On the other hand, learning that one can’t exist on processed soy products alone isn’t such a bad lesson. I now know there are dozens of potential vegan meals I can enjoy. There’s long been an all-or-nothing approach to veganism, but there’s relief in the idea that eating vegan can be downgraded from a full-on lifestyle into more of a consumer product choice. For someone like Burton, veganism is core to who she is, and the appeal of most of the fake meat products is philosophical. As an activist, she’s for them, but as a person who eats food, they don’t do a whole lot for her. It’s a weird world when many of the exciting advances in mass-market vegan food are not intended to appeal to capital-V Vegans—but it’s the one we’re rapidly headed toward. 
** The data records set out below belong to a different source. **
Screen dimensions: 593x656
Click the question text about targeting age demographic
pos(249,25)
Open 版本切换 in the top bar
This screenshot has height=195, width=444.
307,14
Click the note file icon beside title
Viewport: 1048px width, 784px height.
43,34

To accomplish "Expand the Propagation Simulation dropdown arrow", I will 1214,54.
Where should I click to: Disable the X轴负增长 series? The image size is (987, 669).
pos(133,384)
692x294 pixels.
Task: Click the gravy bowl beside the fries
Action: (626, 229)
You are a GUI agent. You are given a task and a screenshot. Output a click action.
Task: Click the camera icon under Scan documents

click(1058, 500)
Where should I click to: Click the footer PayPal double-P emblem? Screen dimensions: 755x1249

That touched on something Bradbury revealed to me toward the end of our conversation. Throughout the interview, he made references to the advantages of being “plant-forward,” rather than “plant-based,” in appealing to new customers. I didn’t know if he meant that in a branding and marketing sense, or as a change in the company’s direction. As it turns out, it was both. In February, he announced the launch of Side Chicks, a second concept where the buns, sauces, shakes, and fries would still be made without animal products, but the plant-based piece of protein between the bun would be swapped out for regular old bird-based chicken.

He expected some of the vegans who currently eat at his restaurants would be upset, but explained it was furthering his company’s mission. “Last year, we served a million people fully vegan meals,” he told me. “I couldn’t be more proud of that, but what’s better: serving a million people only vegan options, or serving eight million people options where eighty percent of the menu is all vegan and they don’t even notice?” 

That’s an ethical dilemma his vegan customers will have to answer for themselves. But if the dream of a fully vegetarian society is still far off in the future, then merely reducing the amount of meat folks eat might be as good as it gets. The divisions between vegans and meat-eaters can be left to the hardliners, while the 99.5 percent of Americans who still consume animal products get more options for our Meatless Mondays, and maybe Wednesdays and Fridays, too. It may not be a revolution, but it’s a start.